Lloyd Colteryahn

No. 87
- Position: End

Personal information
- Born: August 26, 1931 Brentwood, Pennsylvania, U.S.
- Died: May 2, 2011 (aged 79) Dunedin, Florida, U.S.
- Listed height: 6 ft 2 in (1.88 m)
- Listed weight: 220 lb (100 kg)

Career information
- High school: Brentwood (Pittsburgh, Pennsylvania)
- College: Maryland
- NFL draft: 1953 (4th round, 43rd overall pick)

Career history
- Baltimore Colts (1954–1956);

Career NFL statistics
- Receptions: 54
- Receiving yards: 664
- Touchdowns: 3
- Stats at Pro Football Reference

= Lloyd Colteryahn =

American football player (1931–2011)

Lloyd Kenneth Colteryahn (August 26, 1931 – May 2, 2011) was an American professional football end.
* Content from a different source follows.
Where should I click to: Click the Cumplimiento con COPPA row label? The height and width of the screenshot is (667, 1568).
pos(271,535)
After playing college football for the Maryland Terrapins, he was selected by the Pittsburgh Steelers in the fourth round of the 1953 NFL draft. Colteryahn played professionally in the National Football League (NFL) for three seasons, from 1954 to 1956, with the Baltimore Colts. Colteryahn died in Dunedin, Florida, his winter home, on May 2, 2011, after a brief illness.